===== Provided data =====
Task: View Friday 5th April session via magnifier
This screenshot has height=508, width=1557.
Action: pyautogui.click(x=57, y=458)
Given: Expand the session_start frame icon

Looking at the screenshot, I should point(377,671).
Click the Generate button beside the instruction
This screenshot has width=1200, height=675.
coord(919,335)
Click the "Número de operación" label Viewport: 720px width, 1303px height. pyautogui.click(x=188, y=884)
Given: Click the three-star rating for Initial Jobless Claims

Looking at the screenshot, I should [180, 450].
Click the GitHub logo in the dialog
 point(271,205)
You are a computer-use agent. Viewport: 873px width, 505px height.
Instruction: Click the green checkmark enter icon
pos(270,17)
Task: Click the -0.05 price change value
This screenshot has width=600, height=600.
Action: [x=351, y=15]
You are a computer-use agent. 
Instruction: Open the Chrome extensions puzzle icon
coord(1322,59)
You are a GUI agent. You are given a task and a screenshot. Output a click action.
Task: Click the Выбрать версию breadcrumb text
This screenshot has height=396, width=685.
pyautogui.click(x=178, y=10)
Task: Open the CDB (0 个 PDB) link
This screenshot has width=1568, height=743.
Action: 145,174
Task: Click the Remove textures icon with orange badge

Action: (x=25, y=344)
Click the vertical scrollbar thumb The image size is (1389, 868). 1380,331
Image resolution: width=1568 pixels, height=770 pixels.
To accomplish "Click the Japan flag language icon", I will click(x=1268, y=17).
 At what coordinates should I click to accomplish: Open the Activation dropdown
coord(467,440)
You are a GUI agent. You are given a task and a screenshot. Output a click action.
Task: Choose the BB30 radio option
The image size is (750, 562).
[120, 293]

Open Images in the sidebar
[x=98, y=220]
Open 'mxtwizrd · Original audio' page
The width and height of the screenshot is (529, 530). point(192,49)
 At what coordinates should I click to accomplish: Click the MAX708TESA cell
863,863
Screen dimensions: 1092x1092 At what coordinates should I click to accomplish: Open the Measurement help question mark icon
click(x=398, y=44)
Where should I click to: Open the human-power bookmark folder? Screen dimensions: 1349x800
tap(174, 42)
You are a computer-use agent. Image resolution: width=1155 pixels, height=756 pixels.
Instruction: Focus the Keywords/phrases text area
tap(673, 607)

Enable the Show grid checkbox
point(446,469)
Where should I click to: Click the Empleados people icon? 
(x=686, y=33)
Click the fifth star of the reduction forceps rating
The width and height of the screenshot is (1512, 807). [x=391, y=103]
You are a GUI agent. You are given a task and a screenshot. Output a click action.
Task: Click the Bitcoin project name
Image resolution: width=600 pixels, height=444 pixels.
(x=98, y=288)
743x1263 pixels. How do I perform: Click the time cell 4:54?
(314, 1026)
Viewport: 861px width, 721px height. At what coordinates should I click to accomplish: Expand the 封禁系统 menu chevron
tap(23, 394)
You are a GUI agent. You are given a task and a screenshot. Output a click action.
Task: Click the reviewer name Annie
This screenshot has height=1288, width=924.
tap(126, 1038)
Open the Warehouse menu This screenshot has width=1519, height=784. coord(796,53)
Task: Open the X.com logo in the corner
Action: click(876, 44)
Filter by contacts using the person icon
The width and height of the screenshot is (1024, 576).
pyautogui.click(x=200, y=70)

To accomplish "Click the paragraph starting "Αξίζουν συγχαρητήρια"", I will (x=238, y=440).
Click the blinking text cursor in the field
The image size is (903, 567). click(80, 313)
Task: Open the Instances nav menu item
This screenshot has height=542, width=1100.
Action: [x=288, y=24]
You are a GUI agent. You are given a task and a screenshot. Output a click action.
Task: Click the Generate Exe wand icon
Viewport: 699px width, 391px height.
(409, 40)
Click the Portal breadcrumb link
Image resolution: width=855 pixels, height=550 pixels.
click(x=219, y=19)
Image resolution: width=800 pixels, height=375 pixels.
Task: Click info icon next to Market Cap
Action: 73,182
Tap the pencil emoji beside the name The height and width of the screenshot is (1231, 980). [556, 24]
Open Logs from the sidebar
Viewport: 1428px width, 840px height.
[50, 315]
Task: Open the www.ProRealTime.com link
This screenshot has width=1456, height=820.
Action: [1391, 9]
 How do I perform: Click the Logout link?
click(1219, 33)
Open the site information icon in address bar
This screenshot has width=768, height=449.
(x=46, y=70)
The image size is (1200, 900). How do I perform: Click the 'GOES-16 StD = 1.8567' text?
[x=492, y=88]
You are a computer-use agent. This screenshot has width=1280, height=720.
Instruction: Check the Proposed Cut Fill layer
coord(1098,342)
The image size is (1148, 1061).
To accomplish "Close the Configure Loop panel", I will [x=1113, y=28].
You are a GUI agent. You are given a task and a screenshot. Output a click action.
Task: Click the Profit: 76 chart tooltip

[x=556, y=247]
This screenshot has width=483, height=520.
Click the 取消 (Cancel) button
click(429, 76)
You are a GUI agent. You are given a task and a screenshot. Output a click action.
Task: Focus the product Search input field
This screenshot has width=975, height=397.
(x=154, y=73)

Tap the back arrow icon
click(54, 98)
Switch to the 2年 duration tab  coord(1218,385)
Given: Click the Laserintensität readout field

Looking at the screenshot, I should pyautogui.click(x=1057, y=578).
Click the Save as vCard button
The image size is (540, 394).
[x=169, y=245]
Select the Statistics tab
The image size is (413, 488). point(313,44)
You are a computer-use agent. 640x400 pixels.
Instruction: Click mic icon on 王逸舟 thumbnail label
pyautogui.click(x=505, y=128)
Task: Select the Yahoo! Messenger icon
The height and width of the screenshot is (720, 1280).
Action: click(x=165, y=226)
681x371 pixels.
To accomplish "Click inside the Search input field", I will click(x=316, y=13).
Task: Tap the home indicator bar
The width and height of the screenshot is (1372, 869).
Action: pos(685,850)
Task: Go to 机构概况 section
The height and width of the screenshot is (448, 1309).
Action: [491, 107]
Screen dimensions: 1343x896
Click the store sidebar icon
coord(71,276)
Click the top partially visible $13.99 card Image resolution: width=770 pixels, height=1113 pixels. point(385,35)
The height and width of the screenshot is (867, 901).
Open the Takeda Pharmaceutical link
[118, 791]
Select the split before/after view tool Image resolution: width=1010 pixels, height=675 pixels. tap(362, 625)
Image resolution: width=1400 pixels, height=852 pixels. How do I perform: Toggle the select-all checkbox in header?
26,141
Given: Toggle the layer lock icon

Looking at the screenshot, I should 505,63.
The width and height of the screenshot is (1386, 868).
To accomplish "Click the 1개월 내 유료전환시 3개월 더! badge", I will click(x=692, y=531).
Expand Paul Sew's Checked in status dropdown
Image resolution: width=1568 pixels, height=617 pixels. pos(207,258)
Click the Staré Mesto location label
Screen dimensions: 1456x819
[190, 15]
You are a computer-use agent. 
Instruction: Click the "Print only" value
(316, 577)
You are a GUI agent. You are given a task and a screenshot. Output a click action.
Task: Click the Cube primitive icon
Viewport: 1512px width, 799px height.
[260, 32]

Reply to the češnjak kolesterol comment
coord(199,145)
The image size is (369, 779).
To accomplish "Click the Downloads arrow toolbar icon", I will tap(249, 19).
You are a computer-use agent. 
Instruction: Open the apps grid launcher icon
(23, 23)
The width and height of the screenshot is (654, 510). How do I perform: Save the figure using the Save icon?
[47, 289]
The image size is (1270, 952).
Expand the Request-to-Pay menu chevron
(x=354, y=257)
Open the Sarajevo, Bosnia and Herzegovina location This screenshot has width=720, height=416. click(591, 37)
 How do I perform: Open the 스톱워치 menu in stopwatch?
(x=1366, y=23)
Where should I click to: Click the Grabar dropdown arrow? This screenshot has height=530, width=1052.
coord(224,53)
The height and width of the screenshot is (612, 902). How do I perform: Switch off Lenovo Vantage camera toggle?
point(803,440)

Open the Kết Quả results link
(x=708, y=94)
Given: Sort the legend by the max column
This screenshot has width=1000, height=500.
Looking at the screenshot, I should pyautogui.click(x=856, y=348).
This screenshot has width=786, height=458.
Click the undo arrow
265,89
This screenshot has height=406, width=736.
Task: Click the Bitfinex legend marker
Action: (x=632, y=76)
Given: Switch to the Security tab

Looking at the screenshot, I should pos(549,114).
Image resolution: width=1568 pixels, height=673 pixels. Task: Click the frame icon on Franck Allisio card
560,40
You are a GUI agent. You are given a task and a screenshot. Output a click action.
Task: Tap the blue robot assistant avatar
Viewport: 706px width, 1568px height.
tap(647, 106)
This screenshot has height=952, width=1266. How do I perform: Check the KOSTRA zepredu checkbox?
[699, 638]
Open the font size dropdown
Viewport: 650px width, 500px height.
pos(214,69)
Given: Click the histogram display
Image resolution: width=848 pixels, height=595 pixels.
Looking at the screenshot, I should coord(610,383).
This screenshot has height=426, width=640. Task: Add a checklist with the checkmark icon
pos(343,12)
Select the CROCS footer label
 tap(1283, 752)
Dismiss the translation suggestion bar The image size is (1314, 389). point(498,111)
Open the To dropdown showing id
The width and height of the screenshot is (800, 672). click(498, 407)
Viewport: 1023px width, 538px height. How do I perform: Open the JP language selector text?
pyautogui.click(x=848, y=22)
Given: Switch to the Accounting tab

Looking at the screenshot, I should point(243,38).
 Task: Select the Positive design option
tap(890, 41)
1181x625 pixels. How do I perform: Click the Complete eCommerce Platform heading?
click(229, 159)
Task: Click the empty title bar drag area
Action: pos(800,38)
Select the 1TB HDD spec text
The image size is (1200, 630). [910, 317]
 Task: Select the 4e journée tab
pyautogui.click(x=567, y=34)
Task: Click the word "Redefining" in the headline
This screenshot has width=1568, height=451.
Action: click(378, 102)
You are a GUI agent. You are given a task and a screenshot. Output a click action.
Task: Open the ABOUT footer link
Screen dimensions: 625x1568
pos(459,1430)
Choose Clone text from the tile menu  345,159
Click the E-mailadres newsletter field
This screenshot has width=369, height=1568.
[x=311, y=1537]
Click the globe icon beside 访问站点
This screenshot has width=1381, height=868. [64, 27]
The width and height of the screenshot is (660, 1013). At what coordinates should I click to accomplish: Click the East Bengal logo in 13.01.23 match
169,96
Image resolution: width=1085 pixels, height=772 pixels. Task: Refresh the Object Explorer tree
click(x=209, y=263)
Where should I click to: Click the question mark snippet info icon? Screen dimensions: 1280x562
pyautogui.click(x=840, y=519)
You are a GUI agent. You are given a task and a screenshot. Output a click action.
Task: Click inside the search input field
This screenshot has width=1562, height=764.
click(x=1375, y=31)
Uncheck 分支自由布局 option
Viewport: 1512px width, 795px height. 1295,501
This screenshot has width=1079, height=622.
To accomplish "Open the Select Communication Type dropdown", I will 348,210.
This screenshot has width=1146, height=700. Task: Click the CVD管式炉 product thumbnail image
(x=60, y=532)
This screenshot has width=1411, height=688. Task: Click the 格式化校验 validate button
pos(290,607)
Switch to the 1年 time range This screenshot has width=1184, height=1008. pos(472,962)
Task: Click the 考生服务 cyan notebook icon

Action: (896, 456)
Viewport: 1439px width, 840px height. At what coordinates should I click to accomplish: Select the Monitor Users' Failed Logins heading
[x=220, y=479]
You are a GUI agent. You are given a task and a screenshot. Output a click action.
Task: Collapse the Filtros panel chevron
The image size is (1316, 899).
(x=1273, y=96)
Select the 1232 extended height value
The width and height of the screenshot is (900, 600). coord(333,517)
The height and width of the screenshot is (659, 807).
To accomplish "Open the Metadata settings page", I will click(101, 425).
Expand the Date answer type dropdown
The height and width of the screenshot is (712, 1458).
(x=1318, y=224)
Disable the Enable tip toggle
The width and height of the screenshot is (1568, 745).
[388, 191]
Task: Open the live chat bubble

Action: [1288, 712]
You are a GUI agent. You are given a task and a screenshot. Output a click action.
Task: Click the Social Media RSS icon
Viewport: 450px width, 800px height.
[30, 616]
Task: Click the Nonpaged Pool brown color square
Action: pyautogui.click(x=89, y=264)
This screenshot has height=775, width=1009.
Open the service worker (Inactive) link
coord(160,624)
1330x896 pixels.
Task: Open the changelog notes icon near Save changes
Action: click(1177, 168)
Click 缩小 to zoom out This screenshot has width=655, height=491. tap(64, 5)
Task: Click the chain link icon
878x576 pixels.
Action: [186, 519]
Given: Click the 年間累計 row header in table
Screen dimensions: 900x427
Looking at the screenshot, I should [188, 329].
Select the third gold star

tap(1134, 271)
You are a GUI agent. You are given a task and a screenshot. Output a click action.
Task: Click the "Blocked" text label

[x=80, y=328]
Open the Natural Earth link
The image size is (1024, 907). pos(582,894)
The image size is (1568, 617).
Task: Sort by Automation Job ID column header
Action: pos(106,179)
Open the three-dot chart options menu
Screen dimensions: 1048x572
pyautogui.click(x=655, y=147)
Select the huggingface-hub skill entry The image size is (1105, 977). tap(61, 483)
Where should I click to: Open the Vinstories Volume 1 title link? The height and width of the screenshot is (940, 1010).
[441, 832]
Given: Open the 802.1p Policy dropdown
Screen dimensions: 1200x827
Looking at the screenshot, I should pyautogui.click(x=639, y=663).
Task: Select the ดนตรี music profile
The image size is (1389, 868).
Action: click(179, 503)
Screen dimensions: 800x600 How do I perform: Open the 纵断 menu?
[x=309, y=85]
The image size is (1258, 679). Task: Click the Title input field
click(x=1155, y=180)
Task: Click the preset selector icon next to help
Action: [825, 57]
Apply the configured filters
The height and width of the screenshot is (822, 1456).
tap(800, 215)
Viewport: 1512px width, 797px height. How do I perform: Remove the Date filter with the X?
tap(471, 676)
=====
[What you should do]: Format the records from the line with "will (x=238, y=440)." up to and including the line with "will [x=1113, y=28]." as a JSON list of strings, one string per line, with blank lines omitted.

[Solution for this problem]:
[
  "To accomplish \"Click the paragraph starting \"Αξίζουν συγχαρητήρια\"\", I will (x=238, y=440).",
  "Click the blinking text cursor in the field",
  "The image size is (903, 567). click(80, 313)",
  "Task: Open the Instances nav menu item",
  "This screenshot has height=542, width=1100.",
  "Action: [x=288, y=24]",
  "You are a GUI agent. You are given a task and a screenshot. Output a click action.",
  "Task: Click the Generate Exe wand icon",
  "Viewport: 699px width, 391px height.",
  "(409, 40)",
  "Click the Portal breadcrumb link",
  "Image resolution: width=855 pixels, height=550 pixels.",
  "click(x=219, y=19)",
  "Image resolution: width=800 pixels, height=375 pixels.",
  "Task: Click info icon next to Market Cap",
  "Action: 73,182",
  "Tap the pencil emoji beside the name The height and width of the screenshot is (1231, 980). [556, 24]",
  "Open Logs from the sidebar",
  "Viewport: 1428px width, 840px height.",
  "[50, 315]",
  "Task: Open the www.ProRealTime.com link",
  "This screenshot has width=1456, height=820.",
  "Action: [1391, 9]",
  " How do I perform: Click the Logout link?",
  "click(1219, 33)",
  "Open the site information icon in address bar",
  "This screenshot has width=768, height=449.",
  "(x=46, y=70)",
  "The image size is (1200, 900). How do I perform: Click the 'GOES-16 StD = 1.8567' text?",
  "[x=492, y=88]",
  "You are a computer-use agent. This screenshot has width=1280, height=720.",
  "Instruction: Check the Proposed Cut Fill layer",
  "coord(1098,342)",
  "The image size is (1148, 1061).",
  "To accomplish \"Close the Configure Loop panel\", I will [x=1113, y=28]."
]